The Other Boleyn Girl, due for release in the autumn in the US and in early 2008 for the UK, is directed by Justin Chadwick (Bleak House) and written by Peter Morgan, who also penned The Queen (which, I’m getting tired of saying, starred Helen Mirren,) and the 2003 television mini-series Henry VIII. This film is based upon Philippa Gregory’s novel, and also centres on Anne Boleyn (Natalie Portman), but takes a closer look at sister Mary, played with throaty buxomness, no doubt, by Scarlett Johansson. Another swarthy actor (Eric Bana) portrays the traditionally red-headed king and Kristin Scott Thomas is in it too, adding a bit of pedigree. There have already been grumbles of discontent by scholars and critics that the three main roles have all gone to non-Brits, but the inclusion of everyone’s favorite soporific Tudor actor, Eddie Redmayne may serve to quiet them.
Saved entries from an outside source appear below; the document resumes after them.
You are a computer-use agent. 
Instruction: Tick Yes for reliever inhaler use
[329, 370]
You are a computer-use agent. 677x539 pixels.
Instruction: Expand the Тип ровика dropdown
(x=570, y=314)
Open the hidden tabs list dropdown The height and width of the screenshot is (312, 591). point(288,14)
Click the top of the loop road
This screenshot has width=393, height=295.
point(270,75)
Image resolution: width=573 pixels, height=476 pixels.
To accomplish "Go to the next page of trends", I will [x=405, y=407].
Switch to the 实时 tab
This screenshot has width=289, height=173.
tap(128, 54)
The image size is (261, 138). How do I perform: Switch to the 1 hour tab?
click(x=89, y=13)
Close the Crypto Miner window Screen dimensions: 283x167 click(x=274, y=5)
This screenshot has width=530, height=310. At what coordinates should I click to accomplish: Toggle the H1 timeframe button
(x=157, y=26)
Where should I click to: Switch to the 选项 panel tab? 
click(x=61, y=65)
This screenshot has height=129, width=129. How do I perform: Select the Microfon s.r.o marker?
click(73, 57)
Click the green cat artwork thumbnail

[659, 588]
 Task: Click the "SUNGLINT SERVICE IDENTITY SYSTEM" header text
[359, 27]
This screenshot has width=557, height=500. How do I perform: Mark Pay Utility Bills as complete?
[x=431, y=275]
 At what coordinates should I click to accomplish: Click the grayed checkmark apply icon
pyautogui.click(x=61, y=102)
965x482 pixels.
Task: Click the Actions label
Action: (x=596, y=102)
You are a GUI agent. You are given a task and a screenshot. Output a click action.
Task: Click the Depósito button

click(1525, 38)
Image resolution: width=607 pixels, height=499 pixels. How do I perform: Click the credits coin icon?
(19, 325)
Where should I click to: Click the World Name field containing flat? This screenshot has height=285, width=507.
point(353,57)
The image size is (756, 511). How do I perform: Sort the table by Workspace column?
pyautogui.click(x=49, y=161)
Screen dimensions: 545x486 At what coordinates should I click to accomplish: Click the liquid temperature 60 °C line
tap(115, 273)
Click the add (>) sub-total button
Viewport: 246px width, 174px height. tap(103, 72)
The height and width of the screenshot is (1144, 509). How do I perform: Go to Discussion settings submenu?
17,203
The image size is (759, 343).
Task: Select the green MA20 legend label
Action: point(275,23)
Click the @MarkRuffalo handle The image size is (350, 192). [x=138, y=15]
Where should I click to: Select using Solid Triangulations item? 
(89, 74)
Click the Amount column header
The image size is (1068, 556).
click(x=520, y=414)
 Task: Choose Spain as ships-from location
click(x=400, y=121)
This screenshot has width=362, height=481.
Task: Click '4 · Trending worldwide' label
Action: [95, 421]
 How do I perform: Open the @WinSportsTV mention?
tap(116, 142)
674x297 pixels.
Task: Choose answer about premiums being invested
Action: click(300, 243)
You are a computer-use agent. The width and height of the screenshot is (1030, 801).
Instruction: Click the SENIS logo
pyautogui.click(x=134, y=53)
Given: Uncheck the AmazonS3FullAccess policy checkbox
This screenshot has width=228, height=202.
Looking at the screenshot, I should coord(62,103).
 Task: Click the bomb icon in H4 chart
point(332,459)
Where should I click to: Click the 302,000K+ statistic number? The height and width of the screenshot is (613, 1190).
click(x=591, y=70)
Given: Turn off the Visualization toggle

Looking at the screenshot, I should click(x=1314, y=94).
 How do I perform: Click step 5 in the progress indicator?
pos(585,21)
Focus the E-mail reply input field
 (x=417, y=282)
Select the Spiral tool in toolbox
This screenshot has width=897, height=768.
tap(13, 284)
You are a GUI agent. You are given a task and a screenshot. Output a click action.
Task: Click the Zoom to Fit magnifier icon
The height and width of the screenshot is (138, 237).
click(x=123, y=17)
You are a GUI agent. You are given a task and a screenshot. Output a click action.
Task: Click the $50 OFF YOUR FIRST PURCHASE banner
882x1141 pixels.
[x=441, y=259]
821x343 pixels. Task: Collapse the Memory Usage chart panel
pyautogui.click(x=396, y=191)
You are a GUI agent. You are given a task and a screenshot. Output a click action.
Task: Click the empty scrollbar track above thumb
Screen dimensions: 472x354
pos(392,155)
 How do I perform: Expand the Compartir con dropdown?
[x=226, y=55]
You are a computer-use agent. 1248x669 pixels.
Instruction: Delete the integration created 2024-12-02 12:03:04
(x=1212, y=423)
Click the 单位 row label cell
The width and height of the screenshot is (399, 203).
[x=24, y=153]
Unfortunately, this is not the first time that Gregory’s novel has been adapted for the screen. There was a 2004 BBC production done, starring Natasha McElhone and Jared Harris, as Mary and Henry, respectively. The story centres on Mary Boleyn, a noblewoman who catches the king’s eye and is convinced to divorce her husband in favour of the amorous monarch. She is then impregnated and summarily dumped in favour of her sister, the bewitching and mysterious Anne. The BBC production received wishy-washy reviews, and some predict, that the large-scale Hollywood production will fare no better, at least with those that know their stuff. David Starkey, the pompous puffball of pontificating presenters, has already argued that Gregory’s novel is so full of holes, improbabilities and outright fabrications that he wonders why she bothered to give sources at the end of the novel. Morgan’s script for the film, which has been leaked on the internet, reveals that teenaged husbands with no sexual proclivities are wimpy and that gentle, misunderstood kings who make love with panache can be tender beneath the tyranny. Oh dear.
But who cares for the fussy details of what actually happened? The Other Boleyn Girl is a novel, not a historical account, and it certainly has its fan base. It won numerous awards from book clubs since its publication in 2002, and those same fans will come to see the film in droves. Yes, millions of girls and women will flock to the theatre to see Johansson being set aside and maligned and then, thinking they know the whole story, will go for coffee afterwards and talk about Eric Bana’s mouth before going home to their flaccid husbands. If this sounds cruel, it isn’t meant to be, it’s just so irritatingly obvious that this is the film’s fate. Tudor-mania, mid-Western style.
So it has been a banner decade for adaptations and original screenplays based on the world’s most famous dysfunctional family, a family that contained more murders, divorces, liaisons, and treasons than anything on daytime television, so it’s no wonder that there is a wealth of enthusiasm for bringing their sixteenth century stories to the screen. What is too bad is that this enthusiasm doesn’t extend to perfecting scripts, careful casting choices and checking for historical accuracy-but if movie-goers don’t care, why should filmmakers? And who am I to judge? I’ll be at the cinema lining up for tickets just like all the other hysterical historical-fiction fans, anticipating swooning and swashbuckling. Hollywood has gone Tudor crazy, but as the saying goes, if ain’t Baroque, don’t fix it.